*** Opening of Given records ***

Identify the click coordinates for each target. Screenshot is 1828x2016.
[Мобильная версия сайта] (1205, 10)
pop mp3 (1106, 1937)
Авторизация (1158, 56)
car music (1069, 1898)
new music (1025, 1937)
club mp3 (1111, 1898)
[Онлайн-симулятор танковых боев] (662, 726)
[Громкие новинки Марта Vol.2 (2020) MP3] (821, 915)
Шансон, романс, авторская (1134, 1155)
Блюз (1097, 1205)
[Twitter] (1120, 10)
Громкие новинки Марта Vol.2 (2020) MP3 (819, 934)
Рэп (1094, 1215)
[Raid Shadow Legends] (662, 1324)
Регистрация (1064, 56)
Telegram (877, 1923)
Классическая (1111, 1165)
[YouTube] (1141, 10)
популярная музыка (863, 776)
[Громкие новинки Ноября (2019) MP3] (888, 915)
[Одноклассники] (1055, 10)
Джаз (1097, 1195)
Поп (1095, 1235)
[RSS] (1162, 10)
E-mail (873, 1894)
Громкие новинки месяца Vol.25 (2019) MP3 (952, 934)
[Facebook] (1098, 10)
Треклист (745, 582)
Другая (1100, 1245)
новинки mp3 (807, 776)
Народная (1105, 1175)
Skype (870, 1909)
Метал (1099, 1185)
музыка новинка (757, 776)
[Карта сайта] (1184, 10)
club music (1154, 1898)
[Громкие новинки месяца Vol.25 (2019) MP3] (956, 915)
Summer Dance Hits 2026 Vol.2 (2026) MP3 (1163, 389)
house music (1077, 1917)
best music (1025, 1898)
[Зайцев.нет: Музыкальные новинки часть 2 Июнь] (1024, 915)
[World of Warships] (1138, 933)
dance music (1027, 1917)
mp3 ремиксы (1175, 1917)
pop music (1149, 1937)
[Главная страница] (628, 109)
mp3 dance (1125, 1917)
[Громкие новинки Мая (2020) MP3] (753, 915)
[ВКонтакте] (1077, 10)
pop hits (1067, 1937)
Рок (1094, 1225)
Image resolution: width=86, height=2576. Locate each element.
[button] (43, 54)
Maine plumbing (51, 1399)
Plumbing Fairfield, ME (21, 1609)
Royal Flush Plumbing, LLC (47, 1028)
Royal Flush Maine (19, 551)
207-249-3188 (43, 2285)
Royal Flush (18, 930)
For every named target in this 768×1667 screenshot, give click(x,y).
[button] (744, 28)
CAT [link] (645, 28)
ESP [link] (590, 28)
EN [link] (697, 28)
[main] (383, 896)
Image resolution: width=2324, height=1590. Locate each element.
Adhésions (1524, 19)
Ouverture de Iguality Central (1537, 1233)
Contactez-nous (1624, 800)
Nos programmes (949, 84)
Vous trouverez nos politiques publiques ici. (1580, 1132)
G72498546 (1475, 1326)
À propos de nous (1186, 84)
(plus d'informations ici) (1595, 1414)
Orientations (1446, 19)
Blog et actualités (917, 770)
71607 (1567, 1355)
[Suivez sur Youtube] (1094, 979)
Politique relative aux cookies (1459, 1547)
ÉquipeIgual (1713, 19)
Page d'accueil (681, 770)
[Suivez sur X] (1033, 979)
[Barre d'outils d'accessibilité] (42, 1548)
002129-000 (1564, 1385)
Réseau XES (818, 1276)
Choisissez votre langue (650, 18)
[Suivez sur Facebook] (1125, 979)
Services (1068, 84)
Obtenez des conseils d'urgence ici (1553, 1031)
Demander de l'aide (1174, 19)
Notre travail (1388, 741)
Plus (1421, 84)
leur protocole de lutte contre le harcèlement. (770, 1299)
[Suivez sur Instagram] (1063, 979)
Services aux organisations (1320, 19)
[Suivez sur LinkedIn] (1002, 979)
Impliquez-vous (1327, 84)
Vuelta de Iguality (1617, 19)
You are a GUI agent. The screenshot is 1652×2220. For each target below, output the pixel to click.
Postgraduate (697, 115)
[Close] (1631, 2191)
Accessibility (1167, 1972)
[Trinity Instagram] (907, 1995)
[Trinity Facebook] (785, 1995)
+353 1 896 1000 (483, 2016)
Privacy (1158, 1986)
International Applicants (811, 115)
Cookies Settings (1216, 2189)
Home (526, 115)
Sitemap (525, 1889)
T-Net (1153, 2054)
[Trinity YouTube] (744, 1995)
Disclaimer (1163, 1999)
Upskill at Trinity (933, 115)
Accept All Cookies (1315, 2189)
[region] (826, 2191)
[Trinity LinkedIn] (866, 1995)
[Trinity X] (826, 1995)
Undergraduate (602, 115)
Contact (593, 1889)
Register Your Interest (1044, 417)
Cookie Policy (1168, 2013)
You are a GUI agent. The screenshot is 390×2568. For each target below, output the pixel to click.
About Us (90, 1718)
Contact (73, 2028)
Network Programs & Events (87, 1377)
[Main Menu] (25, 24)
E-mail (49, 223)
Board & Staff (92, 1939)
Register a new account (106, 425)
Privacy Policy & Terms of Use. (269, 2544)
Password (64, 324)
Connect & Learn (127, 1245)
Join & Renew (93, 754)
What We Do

*** Close of Given records ***

-- What to do --
Write the entries again, exactly as they stand.

-- Problem solution --
Identify the click coordinates for each target. Screenshot is 1828x2016.
[Мобильная версия сайта] (1205, 10)
pop mp3 (1106, 1937)
Авторизация (1158, 56)
car music (1069, 1898)
new music (1025, 1937)
club mp3 (1111, 1898)
[Онлайн-симулятор танковых боев] (662, 726)
[Громкие новинки Марта Vol.2 (2020) MP3] (821, 915)
Шансон, романс, авторская (1134, 1155)
Блюз (1097, 1205)
[Twitter] (1120, 10)
Громкие новинки Марта Vol.2 (2020) MP3 (819, 934)
Рэп (1094, 1215)
[Raid Shadow Legends] (662, 1324)
Регистрация (1064, 56)
Telegram (877, 1923)
Классическая (1111, 1165)
[YouTube] (1141, 10)
популярная музыка (863, 776)
[Громкие новинки Ноября (2019) MP3] (888, 915)
[Одноклассники] (1055, 10)
Джаз (1097, 1195)
Поп (1095, 1235)
[RSS] (1162, 10)
E-mail (873, 1894)
Громкие новинки месяца Vol.25 (2019) MP3 (952, 934)
[Facebook] (1098, 10)
Треклист (745, 582)
Другая (1100, 1245)
новинки mp3 (807, 776)
Народная (1105, 1175)
Skype (870, 1909)
Метал (1099, 1185)
музыка новинка (757, 776)
[Карта сайта] (1184, 10)
club music (1154, 1898)
[Громкие новинки месяца Vol.25 (2019) MP3] (956, 915)
Summer Dance Hits 2026 Vol.2 (2026) MP3 (1163, 389)
house music (1077, 1917)
best music (1025, 1898)
[Зайцев.нет: Музыкальные новинки часть 2 Июнь] (1024, 915)
[World of Warships] (1138, 933)
dance music (1027, 1917)
mp3 ремиксы (1175, 1917)
pop music (1149, 1937)
[Главная страница] (628, 109)
mp3 dance (1125, 1917)
[Громкие новинки Мая (2020) MP3] (753, 915)
[ВКонтакте] (1077, 10)
pop hits (1067, 1937)
Рок (1094, 1225)
Image resolution: width=86, height=2576. Locate each element.
[button] (43, 54)
Maine plumbing (51, 1399)
Plumbing Fairfield, ME (21, 1609)
Royal Flush Plumbing, LLC (47, 1028)
Royal Flush Maine (19, 551)
207-249-3188 (43, 2285)
Royal Flush (18, 930)
For every named target in this 768×1667 screenshot, give click(x,y).
[button] (744, 28)
CAT [link] (645, 28)
ESP [link] (590, 28)
EN [link] (697, 28)
[main] (383, 896)
Image resolution: width=2324, height=1590. Locate each element.
Adhésions (1524, 19)
Ouverture de Iguality Central (1537, 1233)
Contactez-nous (1624, 800)
Nos programmes (949, 84)
Vous trouverez nos politiques publiques ici. (1580, 1132)
G72498546 (1475, 1326)
À propos de nous (1186, 84)
(plus d'informations ici) (1595, 1414)
Orientations (1446, 19)
Blog et actualités (917, 770)
71607 (1567, 1355)
[Suivez sur Youtube] (1094, 979)
Politique relative aux cookies (1459, 1547)
ÉquipeIgual (1713, 19)
Page d'accueil (681, 770)
[Suivez sur X] (1033, 979)
[Barre d'outils d'accessibilité] (42, 1548)
002129-000 (1564, 1385)
Réseau XES (818, 1276)
Choisissez votre langue (650, 18)
[Suivez sur Facebook] (1125, 979)
Services (1068, 84)
Obtenez des conseils d'urgence ici (1553, 1031)
Demander de l'aide (1174, 19)
Notre travail (1388, 741)
Plus (1421, 84)
leur protocole de lutte contre le harcèlement. (770, 1299)
[Suivez sur Instagram] (1063, 979)
Services aux organisations (1320, 19)
[Suivez sur LinkedIn] (1002, 979)
Impliquez-vous (1327, 84)
Vuelta de Iguality (1617, 19)
You are a GUI agent. The screenshot is 1652×2220. For each target below, output the pixel to click.
Postgraduate (697, 115)
[Close] (1631, 2191)
Accessibility (1167, 1972)
[Trinity Instagram] (907, 1995)
[Trinity Facebook] (785, 1995)
+353 1 896 1000 (483, 2016)
Privacy (1158, 1986)
International Applicants (811, 115)
Cookies Settings (1216, 2189)
Home (526, 115)
Sitemap (525, 1889)
T-Net (1153, 2054)
[Trinity YouTube] (744, 1995)
Disclaimer (1163, 1999)
Upskill at Trinity (933, 115)
Accept All Cookies (1315, 2189)
[region] (826, 2191)
[Trinity LinkedIn] (866, 1995)
[Trinity X] (826, 1995)
Undergraduate (602, 115)
Contact (593, 1889)
Register Your Interest (1044, 417)
Cookie Policy (1168, 2013)
You are a GUI agent. The screenshot is 390×2568. For each target below, output the pixel to click.
About Us (90, 1718)
Contact (73, 2028)
Network Programs & Events (87, 1377)
[Main Menu] (25, 24)
E-mail (49, 223)
Board & Staff (92, 1939)
Register a new account (106, 425)
Privacy Policy & Terms of Use. (269, 2544)
Password (64, 324)
Connect & Learn (127, 1245)
Join & Renew (93, 754)
What We Do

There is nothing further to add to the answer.